Spray down the back of the paper with clean water.
Flip and tape right side up using 1 1/2" glued paper-tape on a bigger piece of masonite board. Weigh sides of the taped paper down with books or video tapes ...anything flat with weight ... along the edges to ensure edges stay put. Don't get whatever you're weighing it down with ON the finished painting. Nust on the brown paper tape. By the way, you can buy that tape at art store, on Amazon or at the Post Office.
Next time, tape the paper down before painting. No need to pre-moisten the paper. Tape it down dry using moistened paper tape that is at least a couple inches on each end longer than sides of paper so it has a really good grip on the masonite.
Always shake the moistened tape off real quick AWAY from the sheet if paper before approaching it to tape down because you want to avoid getting the excess watery glue that was on the tape on your painting surface because ...it will dry clear and it is gonna repel your pigment when the pigment dries & you'll see 'mysterious' lightning shaped white marks or splotches where the dried cleat tape's glue splashed on your painting surface...so shake the excess water off the tape AWAY from your paper. I don't 'dip' the tape ... I swipe it really fast under hot running water outta the faucet in the kitchen sink, outstretch my arm AWAY from my masonite board that has my awaiting paper on it and give that tape a good shake...THEN, I tape it down on the edge, avoiding passing the tape over the paper...

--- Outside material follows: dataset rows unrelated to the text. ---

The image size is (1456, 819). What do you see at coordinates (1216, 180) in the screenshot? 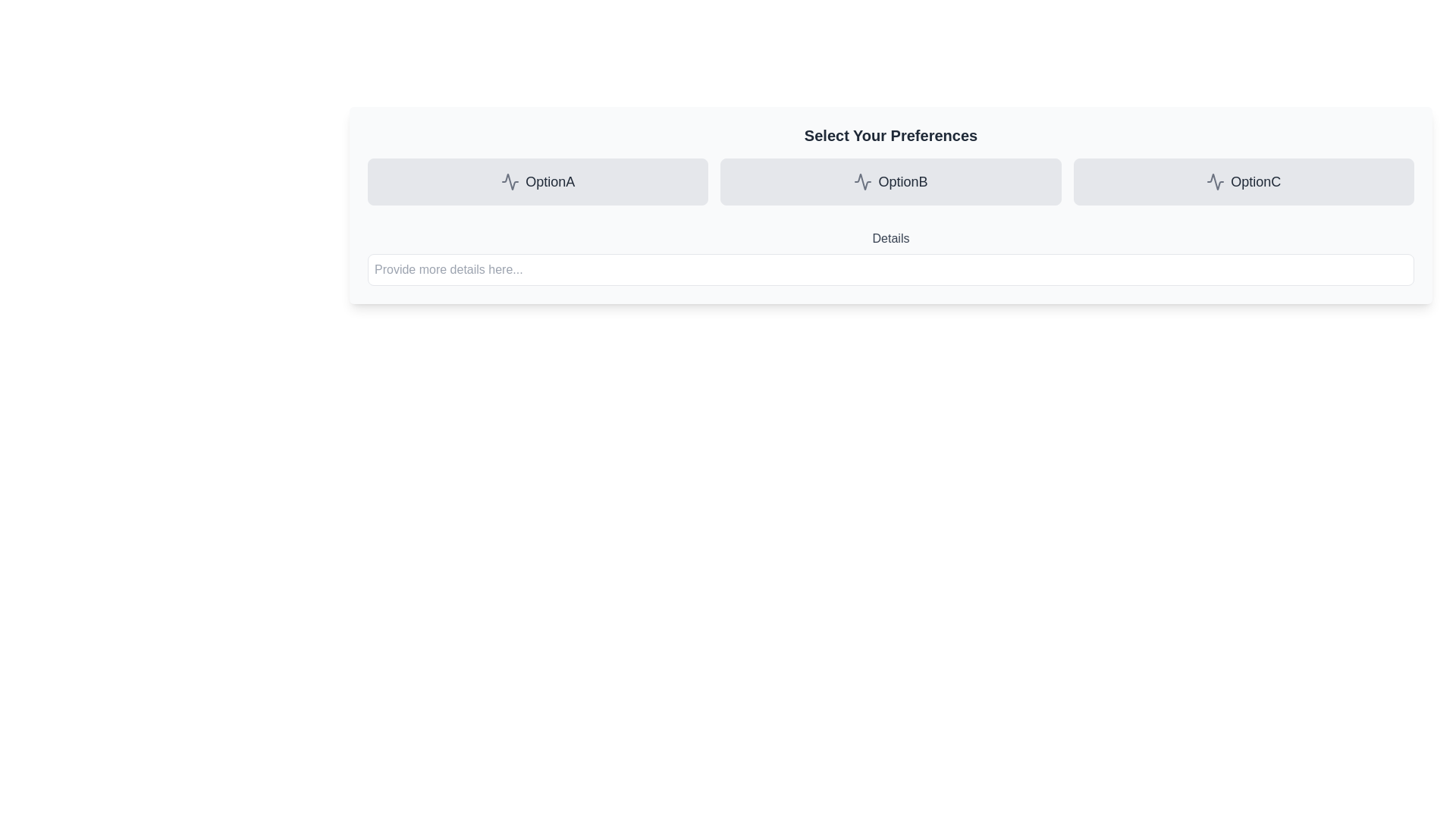
I see `the icon that visually indicates the 'OptionC' button, which is positioned to the left of the button label text` at bounding box center [1216, 180].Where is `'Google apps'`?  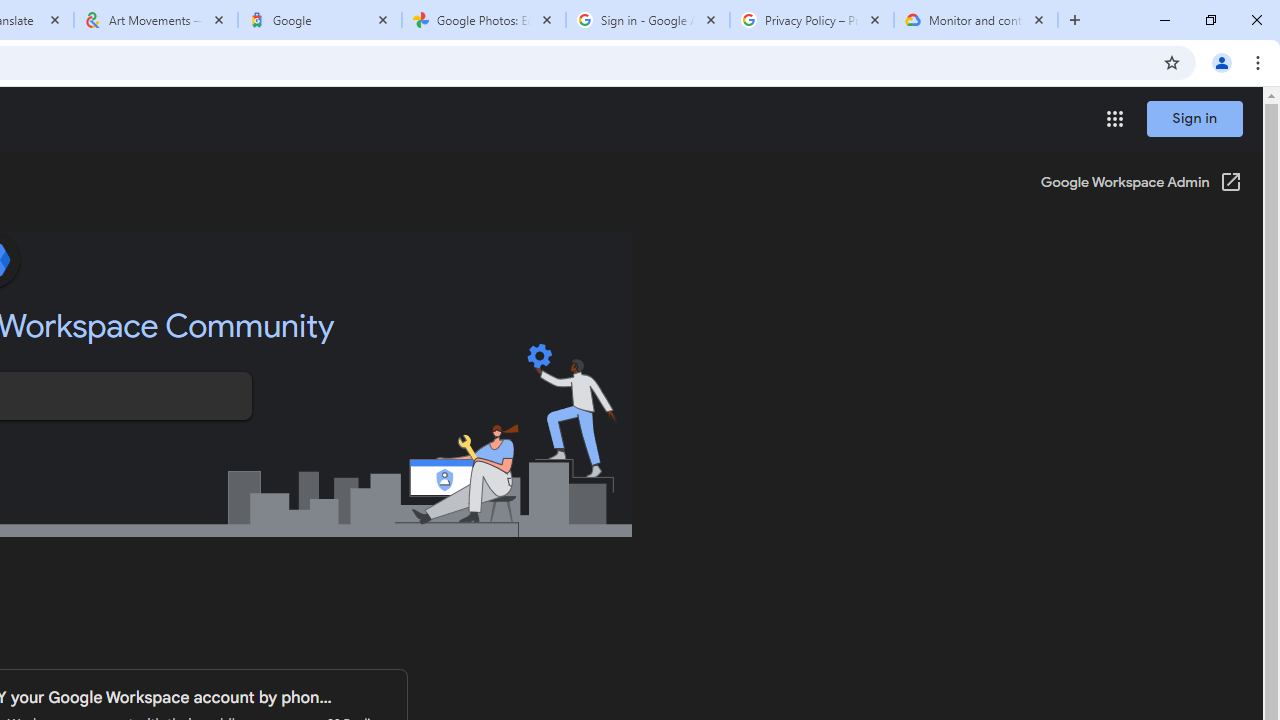
'Google apps' is located at coordinates (1113, 119).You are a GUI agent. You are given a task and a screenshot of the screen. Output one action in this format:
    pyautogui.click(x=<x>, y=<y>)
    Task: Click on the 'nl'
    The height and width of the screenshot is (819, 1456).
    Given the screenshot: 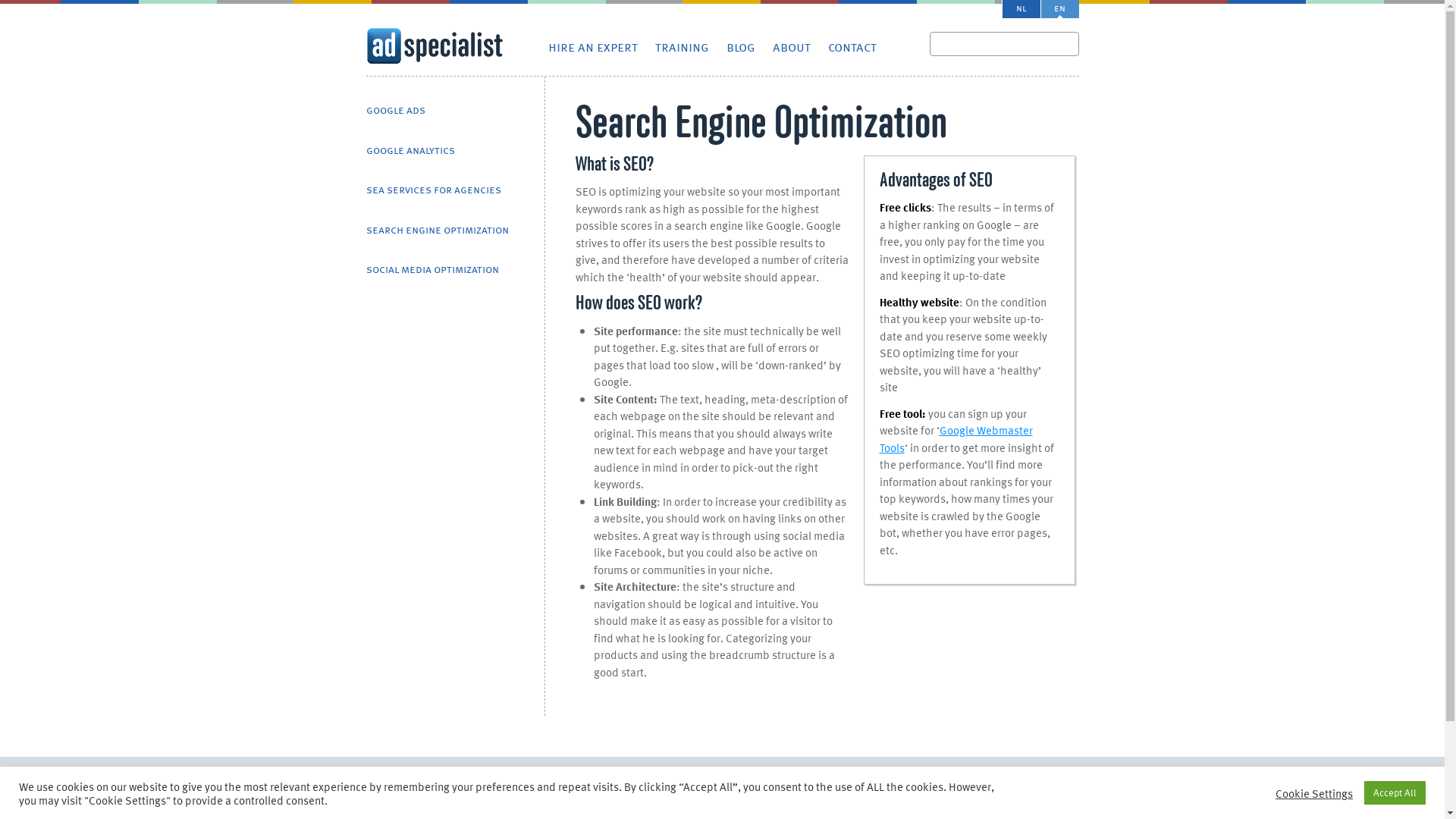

Approach it from the SIDE. Do this on all 4 sides. Overlap at least 1/2 an inch onto paper edge when taping paper onto masonite board.
Do it right the 1st time so tape it straight as you can.
Tape the top, then 1 side, then the bottom, then the other side...not opposing sides 1st.
This ensures a tight stretch.
Only use the really WIDE papertape. 1 1/2" roll of papertape. Buy at post office if you can't find elsewhere.
When completely dry, then do your painting.
When finished, cut just onto where you see the paper under that tape...cut through tape into the paper with a box cutter on all edges & press hard enough. Careful you don't cut your painting image.
Carefully lift it off the board.
Where the tape remains, you can just leave that because the matte is going to cover it anyways when you or your client goes to frame it.